Eruptions at Mars’ volcanic plateau possibly pushed the whole planet
Around four billion years ago, Mars must have looked like it was trying to propel itself with a set of volcanic rocket-boosters. Three of the solar system’s largest volcanoes, collectively known as the Tharsis Montes, were spewing enough lava to have not only altered at least 3,106 square miles of terrain, but possibly the climate and rotation of the entire Red Planet. While these three volcanoes are now clustered up on Mar’s equator (near Olympus Mons, for the sightseers out there,) it appears that they weren’t originally in that location. The equator used to be home to rivers and valleys before the volcanoes knocked the planet’s axis off kilter.

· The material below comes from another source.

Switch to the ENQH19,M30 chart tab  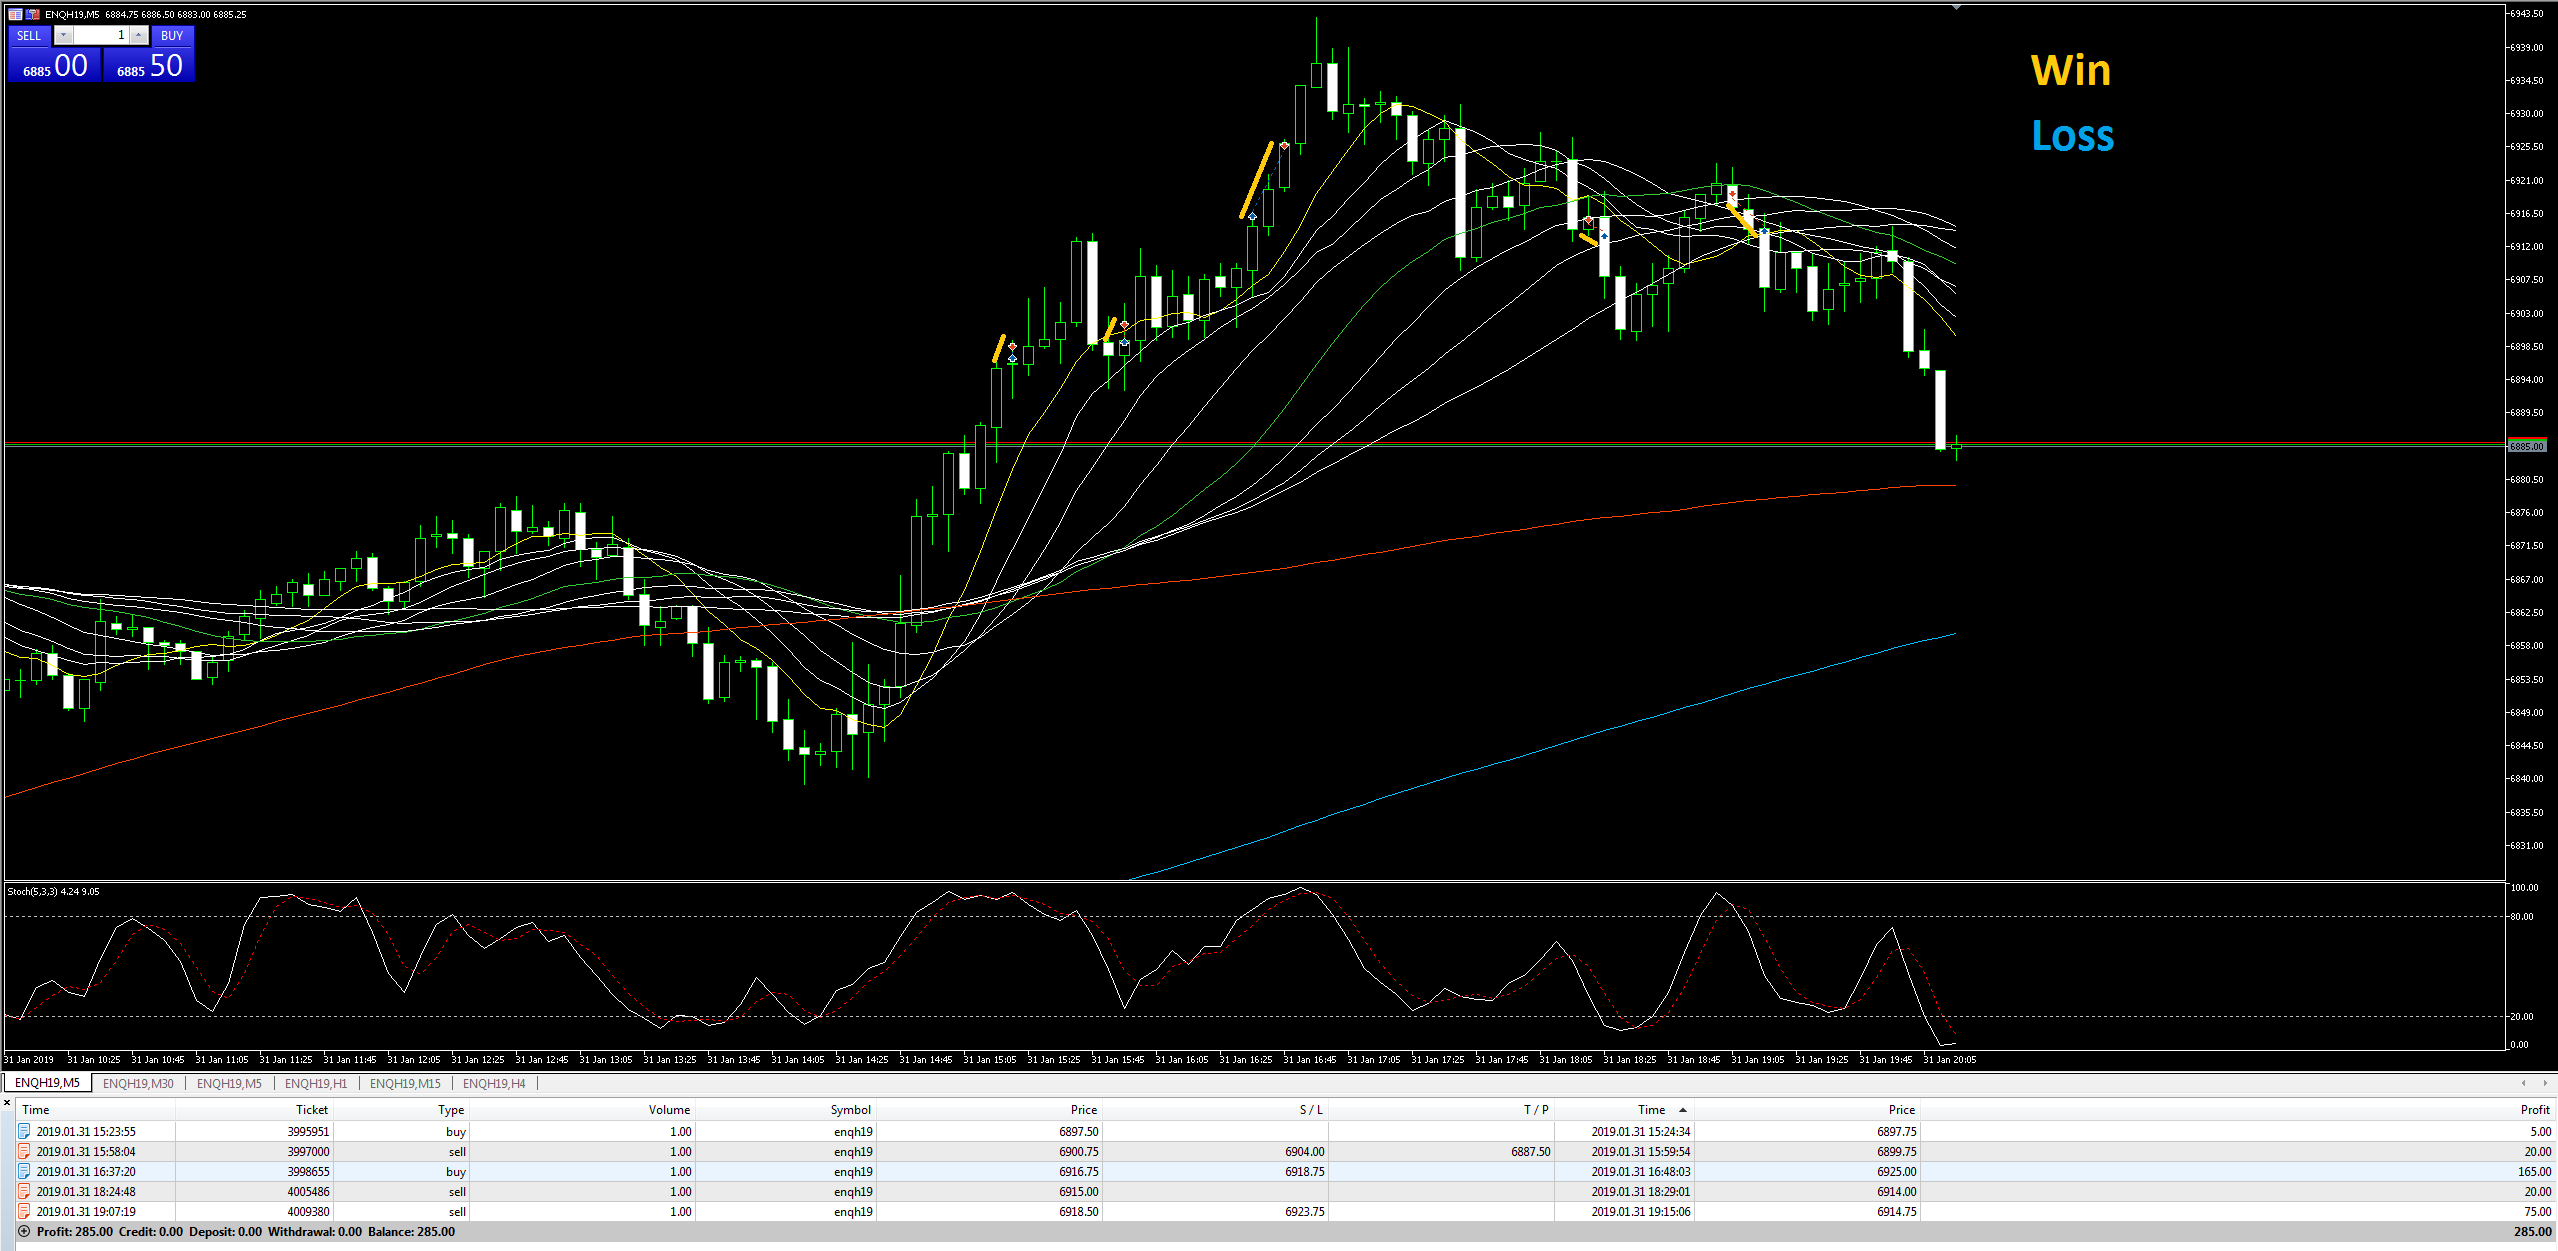pyautogui.click(x=138, y=1083)
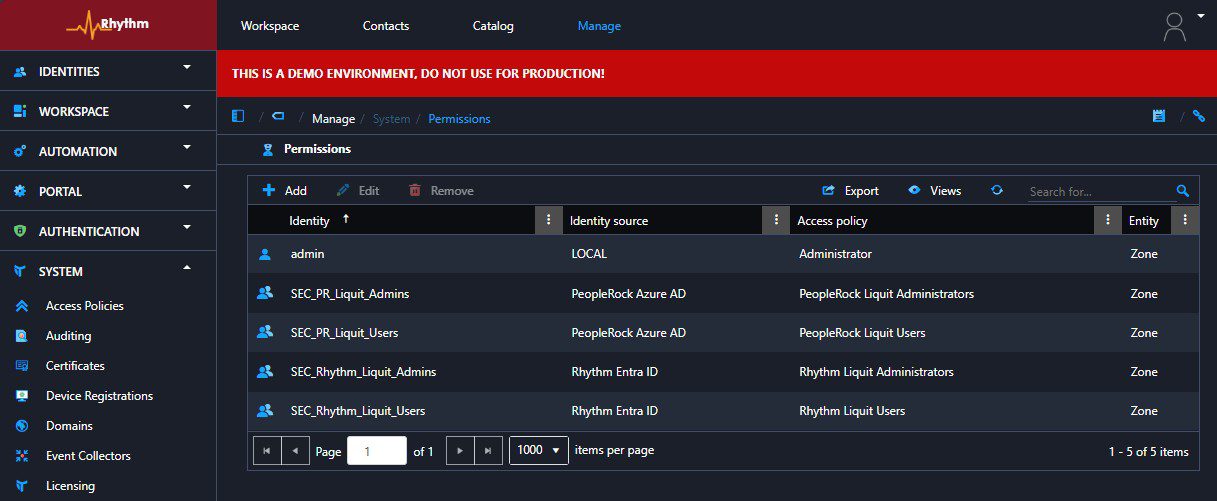The image size is (1217, 501).
Task: Open the Identity column options menu
Action: pos(548,220)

Rocking the ring of rivers
The Tharsis region is part of a huge volcanic plateau, long thought to have caused serious deformation of Mars’ surface, creating a bulge six miles thick. The severity of the volcanic activity to create such multiple volcanoes over 49,000 feet tall was assumed to have reshaped other river and valley networks near the planet’s equator. Recent analysis noted that those rivers actually formed a ring around the planet, slightly misaligned with the equator, prompting the idea that they used to sit right on it. It was possible that when the Tharsis plateau was then created, it didn’t just push on the terrain locally, it pushed the whole planet over nearly 42°. On Earth, this would be like tilting the planet until Paris, France sat at the North Pole.

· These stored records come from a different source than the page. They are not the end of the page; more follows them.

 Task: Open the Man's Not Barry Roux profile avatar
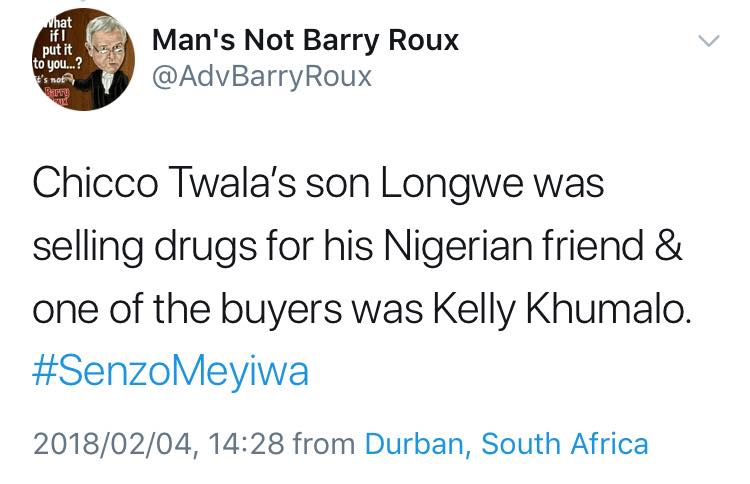(83, 60)
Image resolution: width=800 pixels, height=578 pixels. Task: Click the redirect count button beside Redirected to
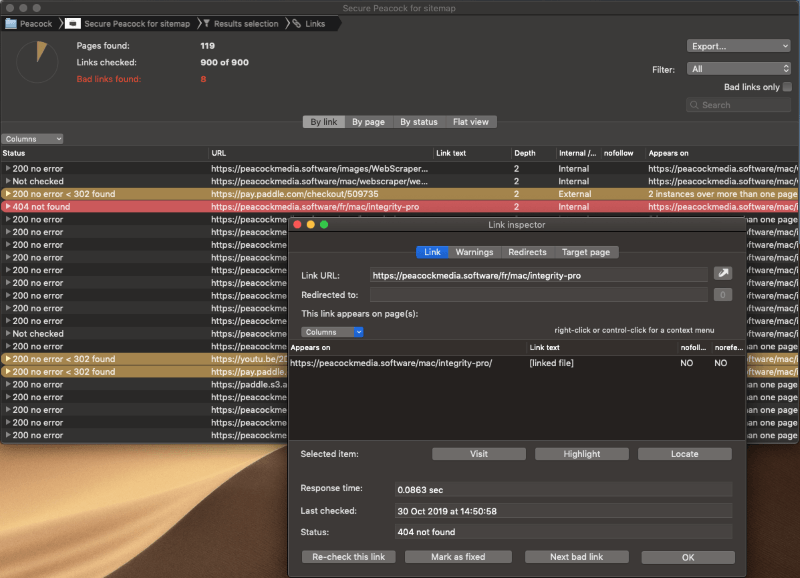tap(722, 295)
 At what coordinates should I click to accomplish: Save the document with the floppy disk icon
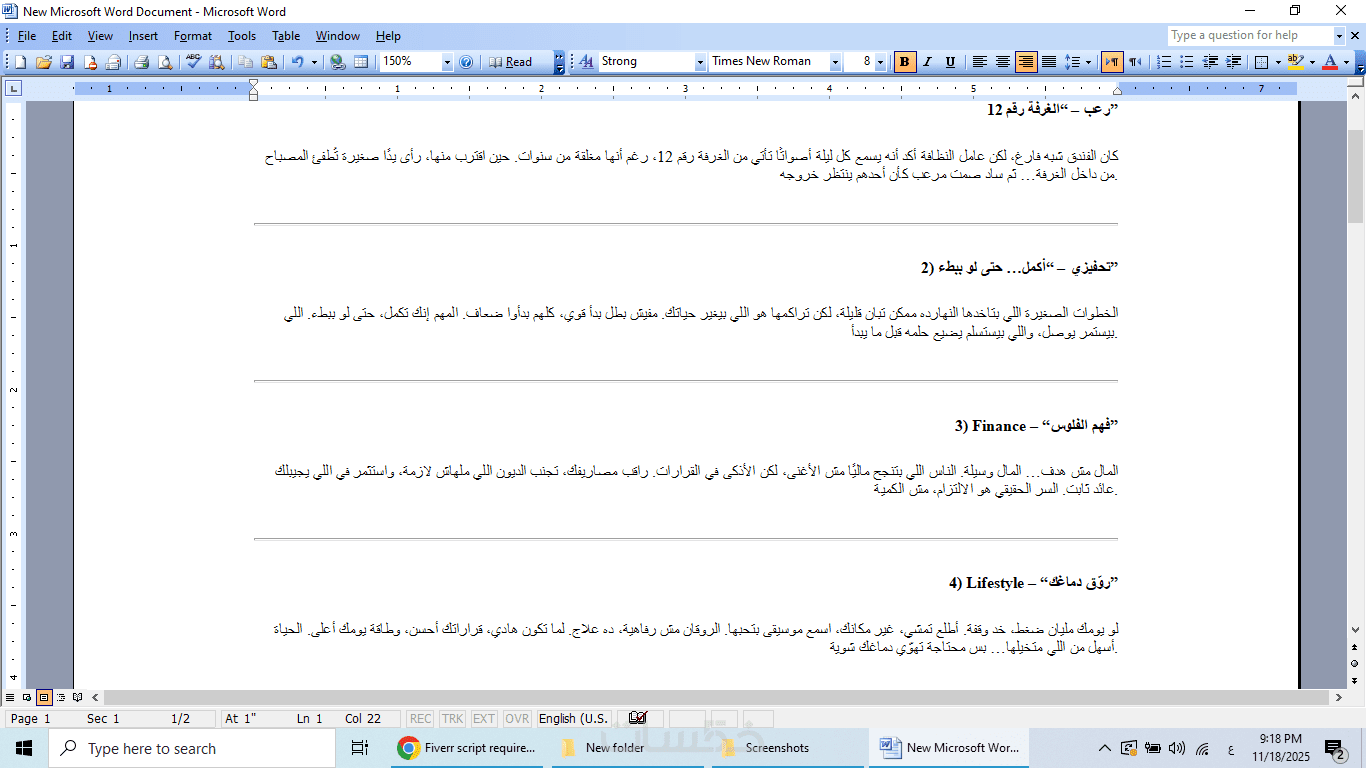tap(66, 62)
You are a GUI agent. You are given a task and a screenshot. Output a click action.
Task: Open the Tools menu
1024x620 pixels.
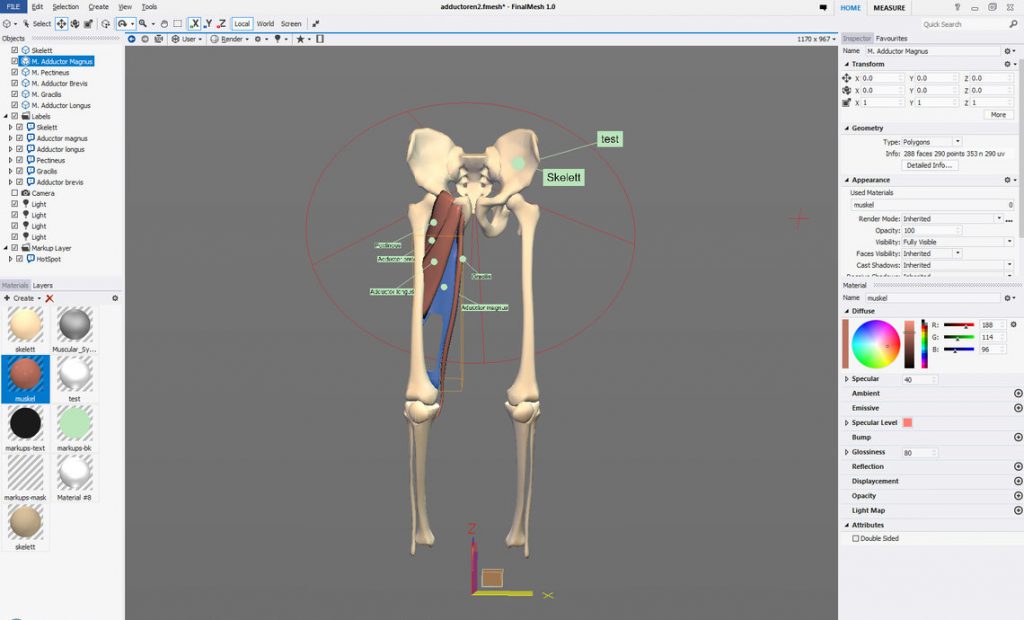(148, 5)
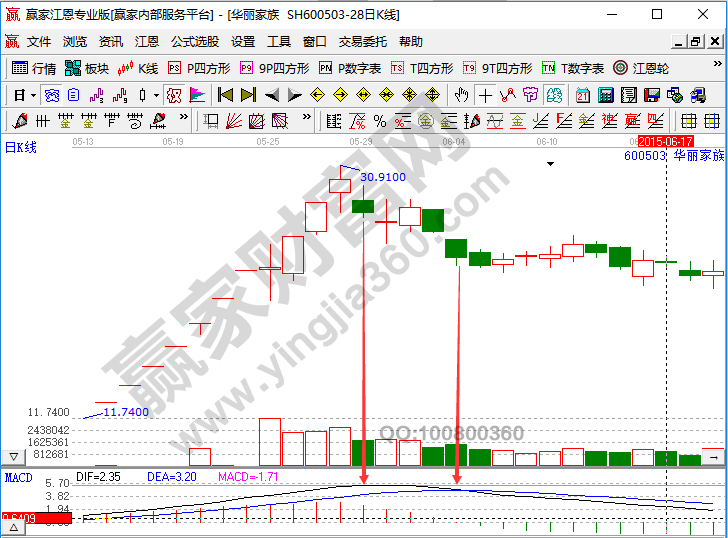The height and width of the screenshot is (538, 728).
Task: Open the 行情 market quotes view
Action: (x=33, y=69)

Proven with previous poles
This kind of dramatic shift would have seriously altered the terrain of Mars, but scientists were still able to find supporting evidence of the original orientation to support this hypothesis. As predicted, they found collections of ancient ice at the original north pole, plus geologic evidence of now-missing ice at the original south pole. With this in mind, the topographical history of the planet was rewritten a bit, since the river and valley networks that once surrounded the equator must have existed before, or been created during, the volcanic activity that created Tharsis and knocked the planet sideways.
With this in mind, researchers are now looking at what this might have done to the Red Planet’s climate. Those equatorial rivers are thought to have originally been home to rather wet, nearly tropical conditions. Tipping them out of the equator may have then disrupted this weather system, potentially leading to the cooler and drier planet we find today.